Выждав несколько дней, Качановский позвонил адвокату Рушиньскому и попросил его заглянуть при случае в столичную комендатуру милиции. Адвокат не заставил себя долго ждать и на следующий день появился в кабинете подполковника. После взаимного обмена подозрительно сердечными приветствиями офицер милиции сразу, фигурально выражаясь, взял быка за рога:

– Мне приятно сообщить вам, пан меценас, – сказал он, – что. мы сделали всё от нас зависящее для того, чтобы ваши претензии были удовлетворены в кратчайший срок.

– Такая радостная весть – бальзам для моей души, – ответил Рушиньский. – Я постоянно помню, что моё сотрудничество с вами, пан подполковник, всегда развивалось– и в прошлом вы неоднократно могли в этом убедиться – наилучшим образом. Если милиция временами и допускала в своей работе какие-то промахи, а это случалось, как все знают, довольно часто, я, со своей стороны, старался сделать всё необходимое, чтобы направить её на путь истинный.

«Если бы змея умела говорить человеческим голосом, – подумал Качановский, – да ещё приложилась бы к бочке с мёдом, то её шипение вряд ли отличалось бы от речей адвоката»,

– Мы ценим ваши советы. – Подполковник сделал вид, что не заметил издёвки в словах юриста. – Поэтому и сейчас, учитывая ваши пожелания, направили необходимые материалы в Краков, в местный институт судебной медицины, а также провели соответствующее обследование заключённого на предмет выяснения его возраста. И уже получили результаты этих экспертиз. Считаю своим долгом познакомить вас с ними, пан меценас.

Мечо улыбнулся и стал похож на человека, которому дантист собирается удалить больной зуб.

– Безмерно благодарен, дорогой пан подполковник, за то, что вы меня не забываете.

– Не стоит благодарности, Мы обязаны помогать друг другу. Вот здесь, пан меценас, – Качановский выдвинул ящик письменного стола, – находится заключение экспертизы, полученное из Кракова. В нём говорится, что личность, изображённая на фотографии, и ваш мнимый Станислав Врублевский – одно и то же лицо. Ошибка исключена. Если защита пожелает проводить за свой счёт дальнейшие экспертизы, я ничего не имею против.

Адвокат не проявил ни малейшего желания взглянуть на краковское заключение.

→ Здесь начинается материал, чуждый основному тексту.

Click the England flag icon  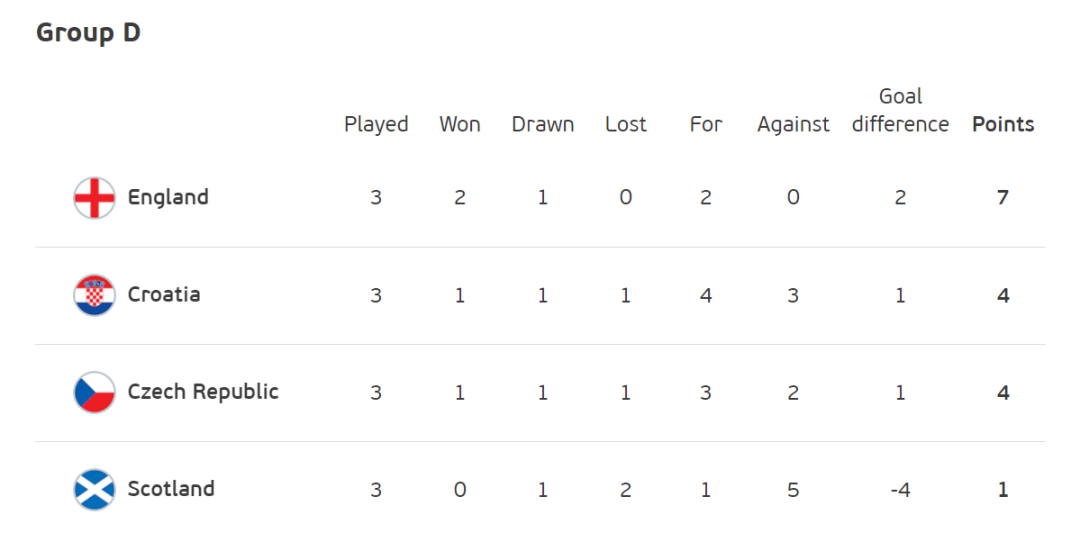[x=94, y=198]
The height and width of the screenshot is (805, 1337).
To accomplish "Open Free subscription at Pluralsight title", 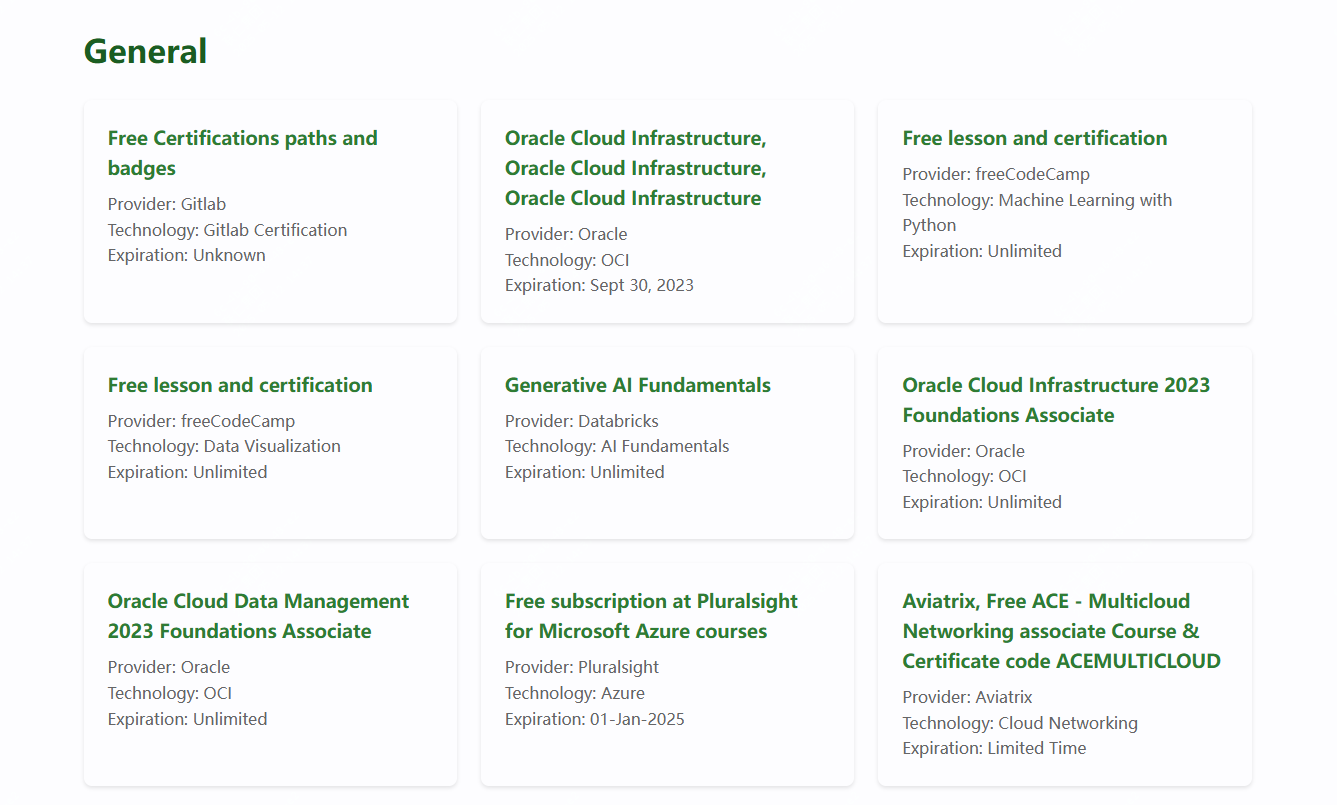I will click(x=651, y=616).
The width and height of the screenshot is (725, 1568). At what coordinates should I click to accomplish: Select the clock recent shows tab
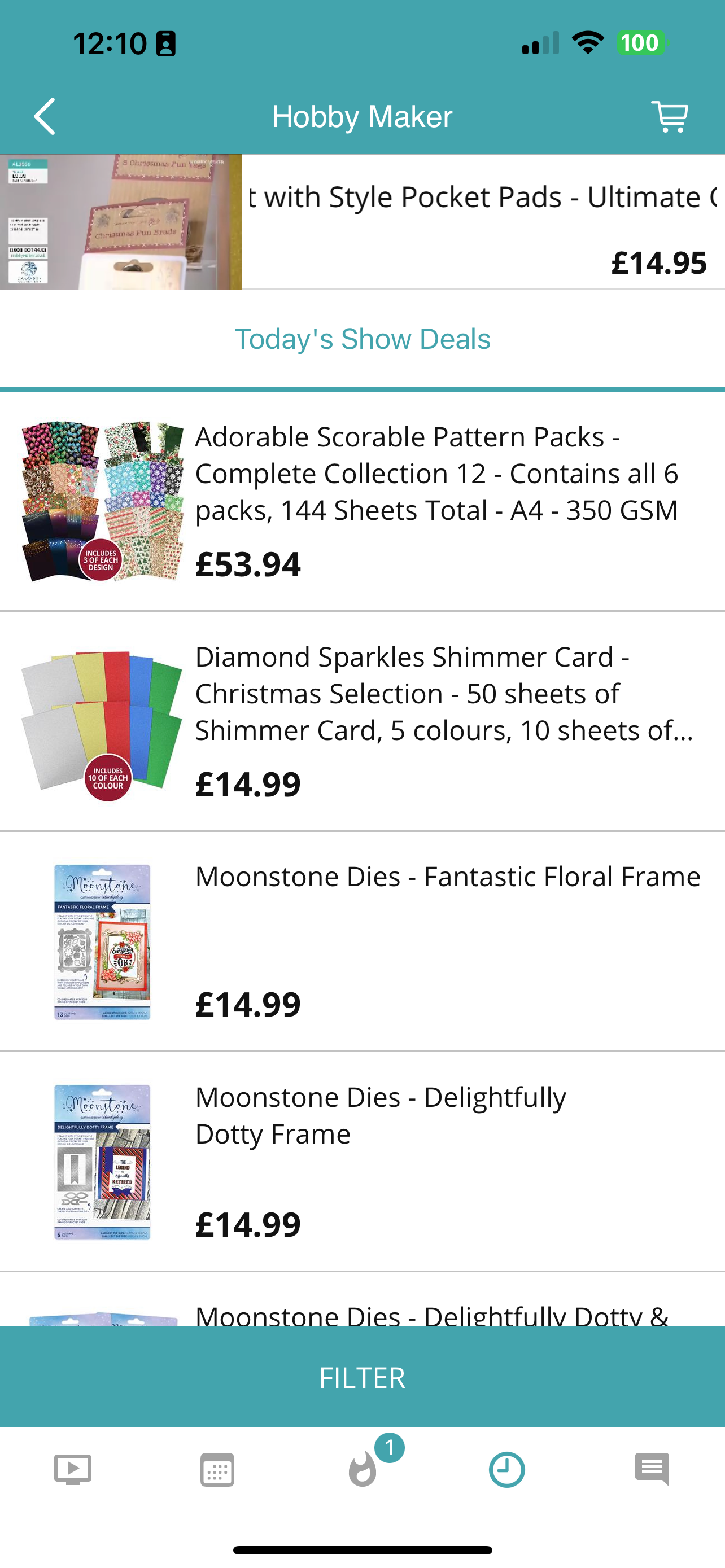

– У меня есть ещё один документ, – продолжал подполковник. – Это результаты обследования задержанного с целью выяснения его возраста. Эксперты установили, что он родился приблизительно в 1920 году, причём допустимая погрешность составляет плюс-минус три года. Поскольку нам известно, что Баумфогель родился в 1917 году, данные экспертизы не противоречат этой цифре.

Они не противоречат и тому, что Врублевский появился на свет шестью годами позже, – спокойно заметил Рушиньский.

– А что вы скажете о фотографии? – насмешливо спросил Качановский.

– Всё дело в том, что здесь мы столкнулись с абсолютным двойником. Редчайший случай, которым должны заинтересоваться учёные всего мира. Опровергается теория, согласно которой на земле нет людей с одинаковым строением черепа и абсолютно похожими чертами лица.

– Очень интересная мысль, пан меценас. Чувствуется, что сегодня у вас великолепное настроение. Только ведь ни один суд не поверит в такие байки.

– Это уж ваша обязанность представить доказательства того, что в природе такие явления невозможны.

– Это подтвердит любой врач и любой криминолог. Да, чуть не забыл сказать вам, что я ездил в Брадомск.